Box Brown's Tetris: The Games People Play
Fiction: 'Dorothy Parkour' by Rose Biggin

Weirdness Rodeo: Genre, Twitter, Pokémon, Dogs

Dawg
Sometimes you just want to see two dogs hanging out (Tumblr).

The Journal of Cultural Analytics is my new jam, combining two things I love, plus the wonderfully Quixotic concept of trying to quantify the abstract and squirmy. Ted Underwood's piece on "The Life Cycles of Genres" is everything good about cultural analytics. It tries to define the undefinable, goes for a wander, and shares some fascinating insights along the way.

 First, there's the difficulty in just defining what genre means, as Underwood notes, they're 'historical constructions: the features that matter may change'. I like the relativity of this, as well as the tacit admission that genres are created by readers/observers, not by authors/creators:

In short, it increasingly seems that a genre is not a single object we can observe and describe. It may instead be a mutable set of relations between works that are linked in different ways, and resemble each other to different degrees

For the purposes of this article, Underwood eventually goes on to define genres through careful textual analysis. And here he also turns up some rather amusing insights, for example:

For instance, adjectives of size ("huge," "gigantic," but also "tiny") are among the most reliable textual clues that a book will be called science fiction. Few people would define science fiction as a meditation on size, but it turns out that works categorized as science fiction (by certain sources) do spend a lot of time talking about the topic.
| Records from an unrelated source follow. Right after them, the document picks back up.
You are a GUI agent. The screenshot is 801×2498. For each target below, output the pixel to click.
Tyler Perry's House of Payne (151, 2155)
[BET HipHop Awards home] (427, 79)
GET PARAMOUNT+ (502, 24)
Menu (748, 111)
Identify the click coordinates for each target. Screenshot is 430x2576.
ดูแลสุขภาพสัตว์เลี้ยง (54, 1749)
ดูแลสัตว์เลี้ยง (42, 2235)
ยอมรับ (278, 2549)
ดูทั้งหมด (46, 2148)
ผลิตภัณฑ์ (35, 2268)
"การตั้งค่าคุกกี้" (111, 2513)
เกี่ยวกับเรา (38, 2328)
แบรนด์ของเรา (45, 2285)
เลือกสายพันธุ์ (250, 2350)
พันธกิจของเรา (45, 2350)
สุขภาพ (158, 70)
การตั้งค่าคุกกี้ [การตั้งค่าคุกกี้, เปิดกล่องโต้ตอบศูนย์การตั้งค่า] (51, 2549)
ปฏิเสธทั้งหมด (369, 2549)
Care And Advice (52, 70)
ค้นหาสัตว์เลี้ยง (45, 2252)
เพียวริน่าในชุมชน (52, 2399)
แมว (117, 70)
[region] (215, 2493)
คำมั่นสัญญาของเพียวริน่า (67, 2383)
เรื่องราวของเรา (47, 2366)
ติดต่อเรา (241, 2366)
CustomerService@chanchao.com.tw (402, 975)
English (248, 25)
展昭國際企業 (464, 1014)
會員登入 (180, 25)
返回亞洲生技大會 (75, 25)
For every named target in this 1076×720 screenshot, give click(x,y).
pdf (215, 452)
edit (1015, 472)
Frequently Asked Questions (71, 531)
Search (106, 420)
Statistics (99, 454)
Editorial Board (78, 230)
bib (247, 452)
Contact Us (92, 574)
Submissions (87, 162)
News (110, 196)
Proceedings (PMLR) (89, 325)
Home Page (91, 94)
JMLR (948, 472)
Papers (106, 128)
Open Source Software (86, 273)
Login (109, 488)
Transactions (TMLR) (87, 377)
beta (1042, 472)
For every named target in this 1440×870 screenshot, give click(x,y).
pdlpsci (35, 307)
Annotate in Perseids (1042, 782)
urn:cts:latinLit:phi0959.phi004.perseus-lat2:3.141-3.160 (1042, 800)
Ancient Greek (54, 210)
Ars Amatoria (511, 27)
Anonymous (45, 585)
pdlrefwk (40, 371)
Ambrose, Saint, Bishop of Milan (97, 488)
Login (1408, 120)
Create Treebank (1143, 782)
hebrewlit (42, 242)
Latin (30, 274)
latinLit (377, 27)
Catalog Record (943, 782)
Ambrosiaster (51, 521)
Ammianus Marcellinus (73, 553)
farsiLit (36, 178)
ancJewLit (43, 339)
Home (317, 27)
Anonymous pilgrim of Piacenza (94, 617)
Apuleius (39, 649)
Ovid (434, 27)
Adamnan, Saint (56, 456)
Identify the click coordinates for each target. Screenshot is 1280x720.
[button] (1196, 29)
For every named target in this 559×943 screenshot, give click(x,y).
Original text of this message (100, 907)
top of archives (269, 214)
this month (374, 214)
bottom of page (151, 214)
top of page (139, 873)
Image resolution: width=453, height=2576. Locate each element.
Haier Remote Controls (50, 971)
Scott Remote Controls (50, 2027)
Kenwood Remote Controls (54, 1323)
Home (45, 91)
Add clues from a few hundred more words, and you may have a statistical model that can identify other works these same sources called "science fiction," even if the underlying definition of the genre remains difficult to articulate (or never existed).

From now on, I'm referring to science fiction as "the literature of size". That makes as much (if not more) sense than the self-aggrandising "the literature of ideas" definition that keeps being bandied about.

When Underwood turns his gaze to science fiction (an analysis well worth reading in full), he finds some interesting patterns. One is that Gernsback's Amazing Stories receives a disproportionate amount of credit for the 'consolidation' of the genre, and this comes at the expense of Verne and Shelley: 

Where language is concerned, the half-century from Verne through Gernsback (1875-1925) appears just as coherent and as distinct from other forms of fiction as the period after 1926. It's possible, of course, that the model is wrong. Maybe the mere linguistic distinctiveness of science fiction is not as important as other forms of consolidation. But it also seems possible that the historiography of science fiction has been unduly impressed by Gernsback's coinage of the term "science fiction," or by the romance of the pulp era, or by the symbolic centrality of certain technologies (like spaceflight), and has tended to undersell the genre's fundamental coherence with earlier traditions of scientific romance.

Emphasis mine. But it is interesting that our working assumptions of science fiction, its conception and its 'Golden Age' are, at the least, very misleading. The aesthetics, the mental picture, the assumptions about SF are based on the tropes of a certain (American) (white dude) period. A period that, at least according to this analysis, wasn't actually any more significant than any other. 

The whole article is brilliant, and rather than having me cherry-pick more sentences, check out the entire piece. Enjoy.

Pokemon Go update

YouGov pulled some data (UK only - and a bit dated now, but daaaaamn):

  • 6.1 million downloads (13% of population)
  • 5.3 million still playing after a week (87%, which is amazing)
  • 16% have made an in-app purchase, including 250,000 that have already spent £15 or more

The one gap in the report is age - YouGov doesn't survey under 18s. What it does reveal is that there are a lot more players over 35 than you might expect (29% of those surveyed are 35-55).

And, based on my short time in the US, and its roving hordes of Pokemon hunters,the UK still lags behind... Wow.

Handy things

Ten free marketing tools. Some are well-known (Hootsuite), others are dodgy (Spaces' free logo maker - don't get a free logo, folks), but a fairly useful list of free stuff. For a certain, hyper-aggressive, slightly annoying, definition of 'marketing'...

On a similar topic: cheat sheets for graphic design.

Oh, one more handy thing... caveat: no source and I found it on LinkedIn, so there's that. But 'when's the best time to post?' is a really common question, and this is an answer.

I don't know anything about anime, much less Berserk, but this oral history of the Berserk reddit and the subreddit it spawned is surprisingly fascinating. Apparently there's only so much 'high seriousness' that any fandom can take.

MIT's "Forbidden Research" conference is a big ol' pile of science fiction writing prompts.

The 0riginal Soyuz Memorial was seriously haunting.